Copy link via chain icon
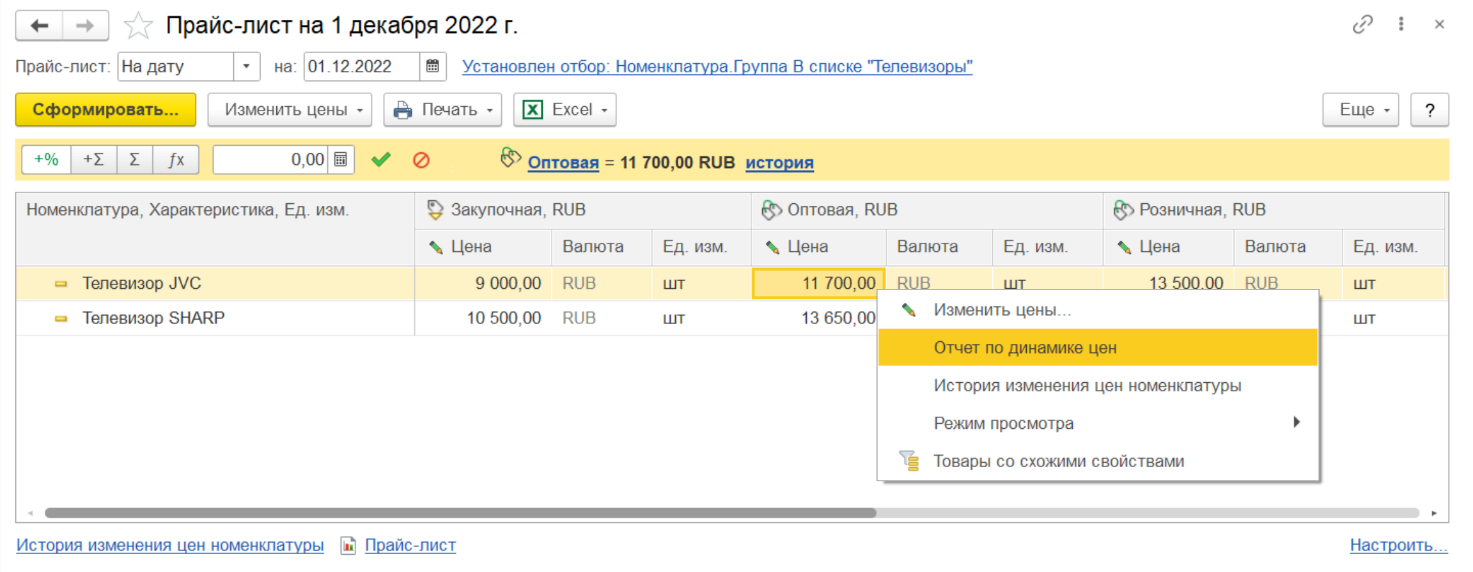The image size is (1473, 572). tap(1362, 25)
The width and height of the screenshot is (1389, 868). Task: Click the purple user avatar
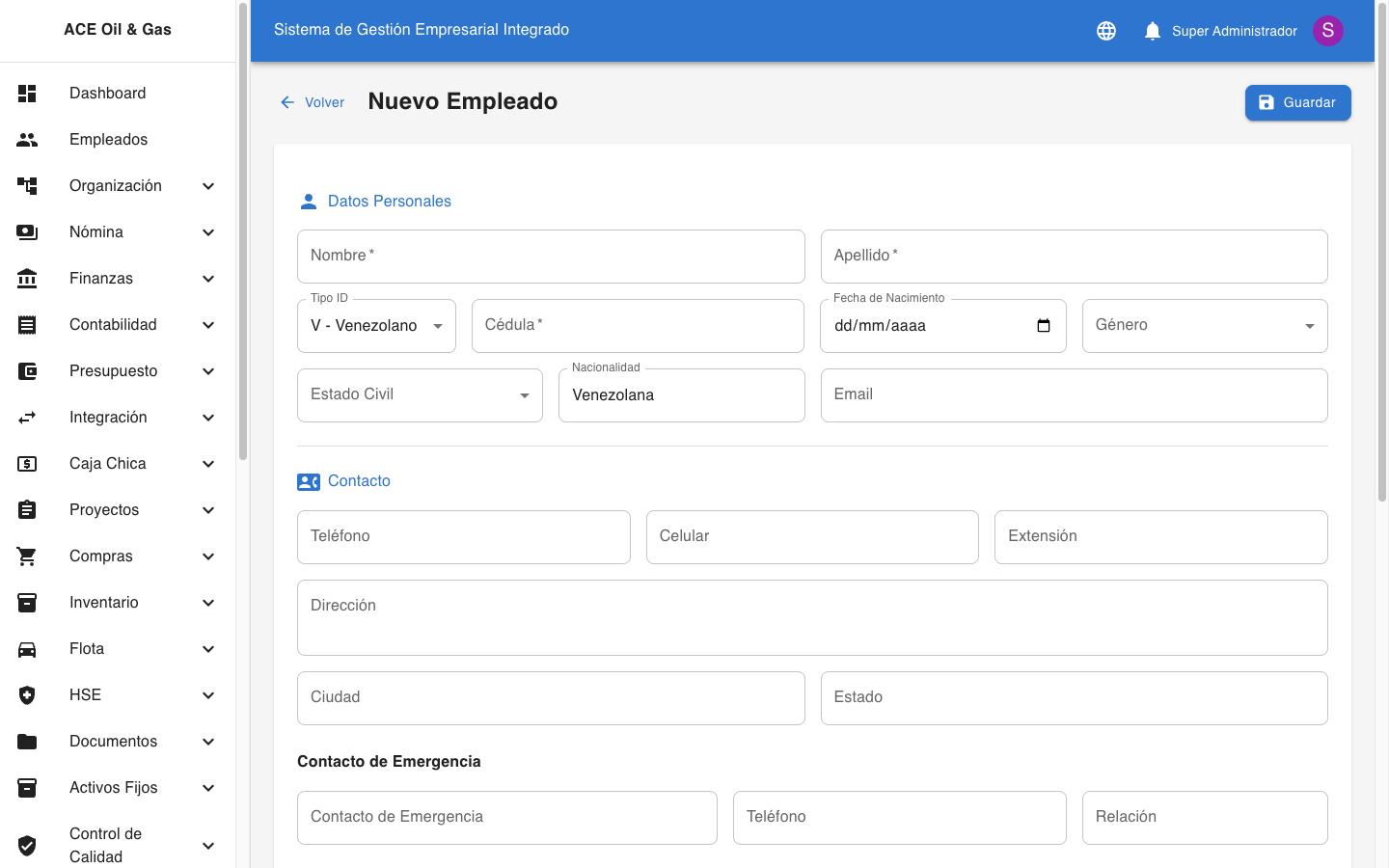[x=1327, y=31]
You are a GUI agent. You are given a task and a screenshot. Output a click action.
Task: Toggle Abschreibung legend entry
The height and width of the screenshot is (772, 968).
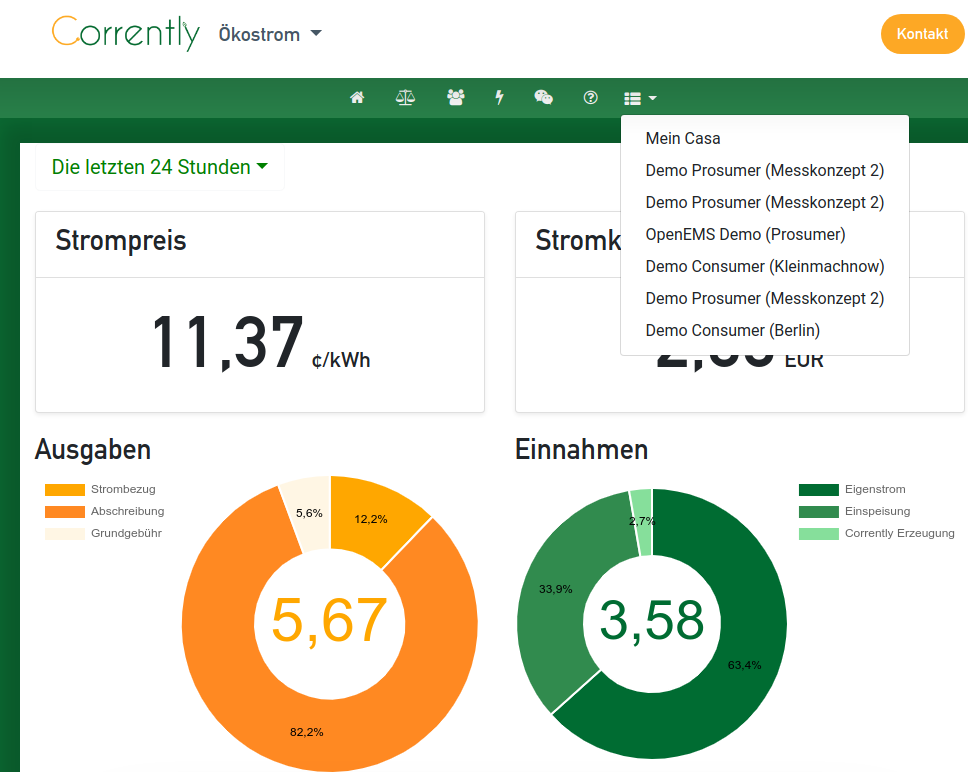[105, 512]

---

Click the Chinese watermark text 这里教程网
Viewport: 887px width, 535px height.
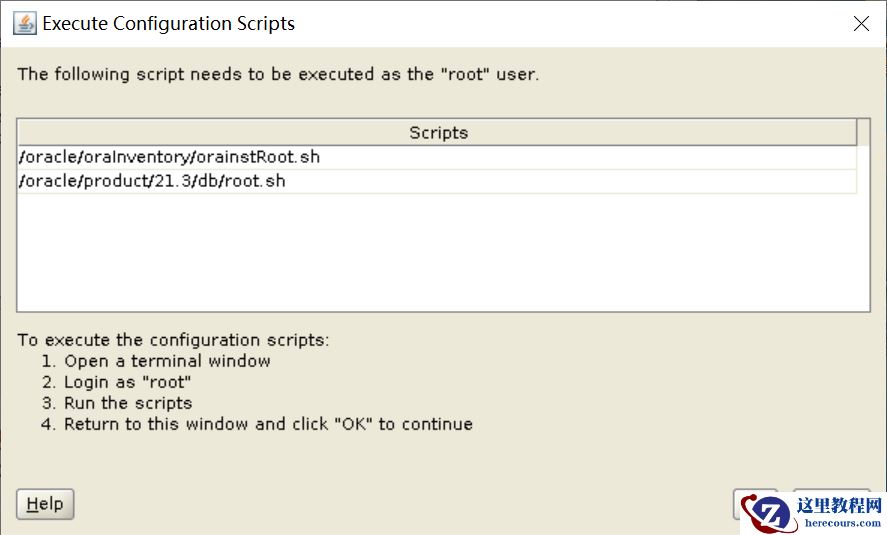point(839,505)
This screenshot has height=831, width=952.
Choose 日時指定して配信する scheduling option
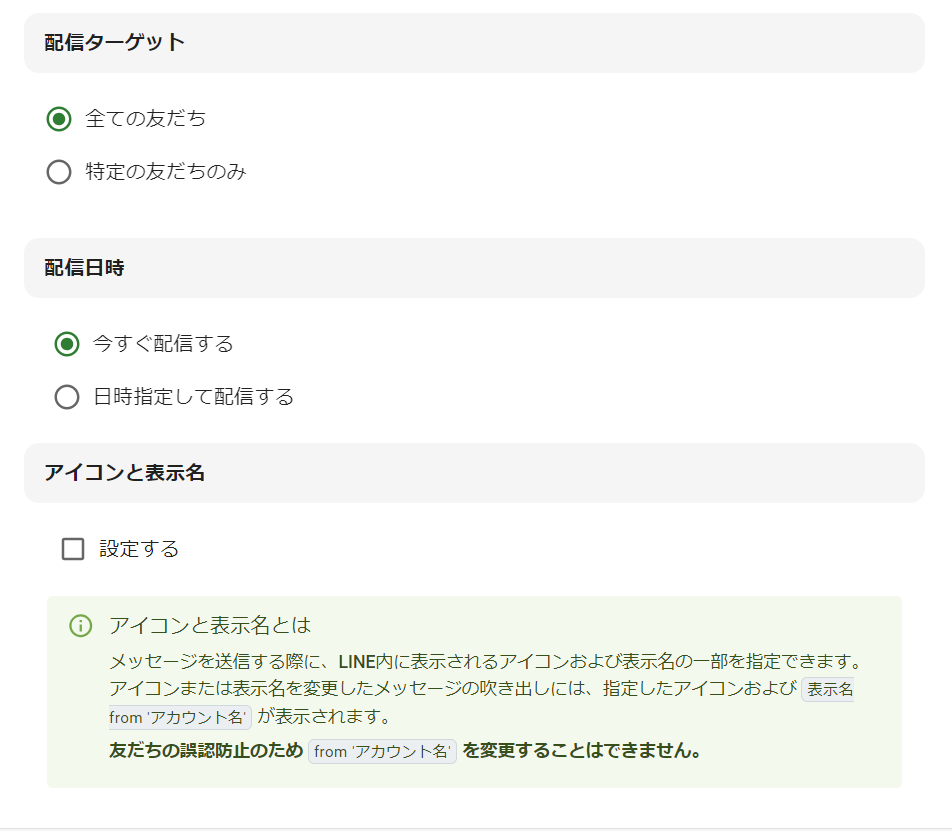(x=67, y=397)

...

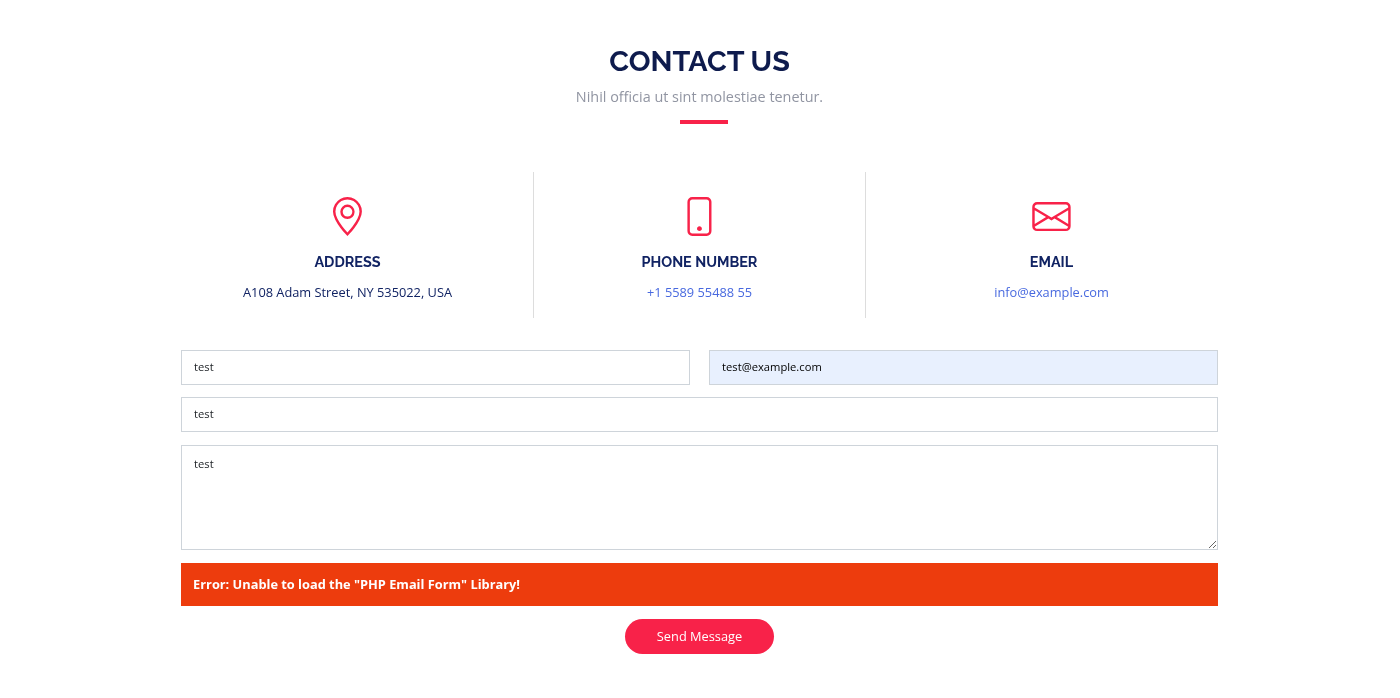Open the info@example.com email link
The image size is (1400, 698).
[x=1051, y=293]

* **Instructions for the task**
In the listing above, find the line with "Copy link via chain icon" and the line with "Task: Toggle Abschreibung legend entry". Set down exactly those lines and everything between them, skipping pictures.

* **Written solution**
Copy link via chain icon
The image size is (1473, 572). tap(1362, 25)
The width and height of the screenshot is (1389, 868). Task: Click the purple user avatar
[x=1327, y=31]
You are a GUI agent. You are given a task and a screenshot. Output a click action.
Task: Toggle Abschreibung legend entry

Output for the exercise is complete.